Exercise aim: Exact copy without images: repeat every entry as written.

Recorded data:
········

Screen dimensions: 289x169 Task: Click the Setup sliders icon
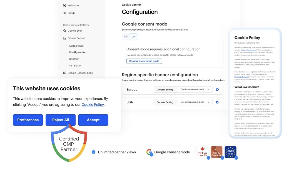65,13
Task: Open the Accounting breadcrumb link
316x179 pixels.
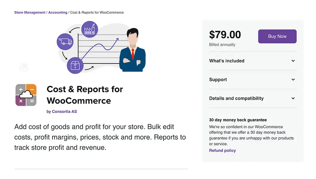Action: pyautogui.click(x=58, y=13)
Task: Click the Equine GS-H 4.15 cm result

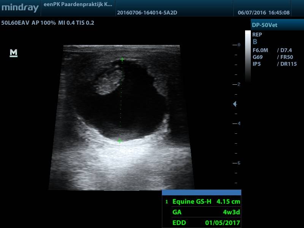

········

Answer area:
Screen dimensions: 289x169 Task: Click the Setup sliders icon
65,13
Task: Open the Accounting breadcrumb link
316x179 pixels.
Action: pyautogui.click(x=58, y=13)
Task: Click the Equine GS-H 4.15 cm result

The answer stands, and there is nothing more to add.